With each scene, the play gradually became more and more theatrical. The story began with a small boat-shaped bed and ended at the park's Amphitheatre. The Giant Gulliver was an impressive gigantic puppet, magically puppeteered by the actors and the backstage team (although was no real backstage for this performance). Queens Park quite literally turned into an enormous cartoon, colourful pop up book. The landscape of the park was utilised well for the performance, particularly at the start of act two. I'm not going to spoil what happened on here. The lighting design was made up of fairy lights, LED lights, and stage lights. It looked absolutely enchanting once the sun had gone down.

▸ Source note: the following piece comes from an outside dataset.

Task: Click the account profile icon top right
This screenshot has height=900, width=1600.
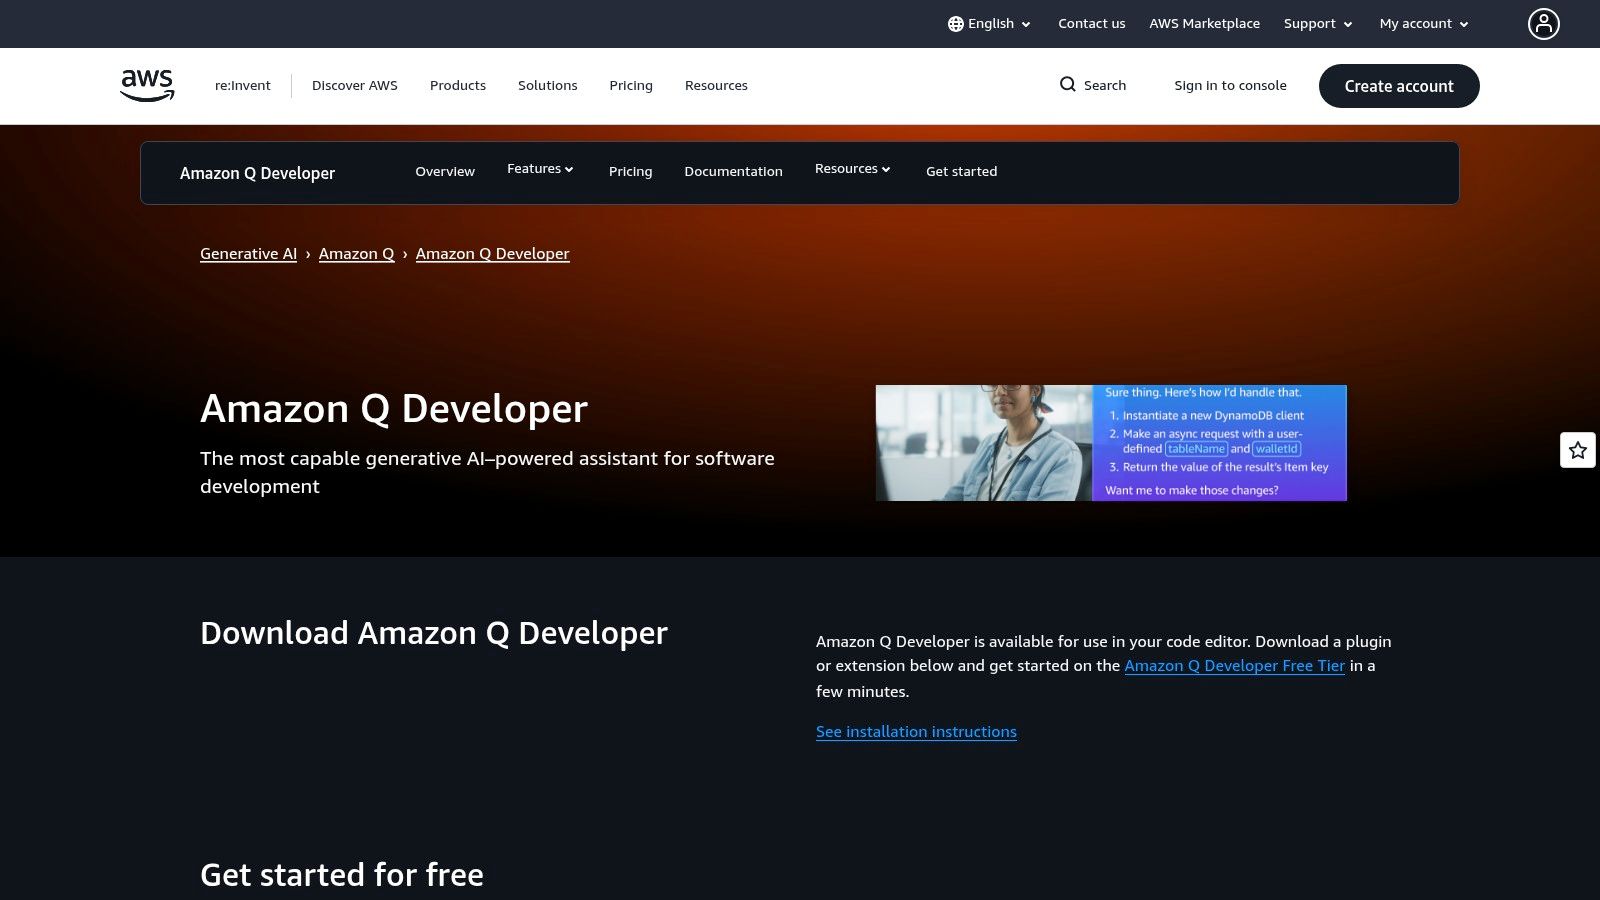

A few songs featured in the show, but the best song had to be the finale song, I believe it was called "Our Town". This song basically summarised the themes within the play and was an affectionate tribute for the townspeople of Bolton. It promoted: inclusivity, diversity, and equality. It communicated that no one should be made to feel like an outsider or feel like the "other". The end scene was directed in such a way that it made this theatrical moment, beautiful and moving.
The young company of children, acting the part of the small people, gave it 100%. One girl specifically was so loud and clear when delivering her lines, I was very impressed. A large team of people have put this show together, and they should all be congratulated.
Verdict: A superb piece of outdoor, promenade theatre with excellent performances, a visually impressive production design, and a big heart.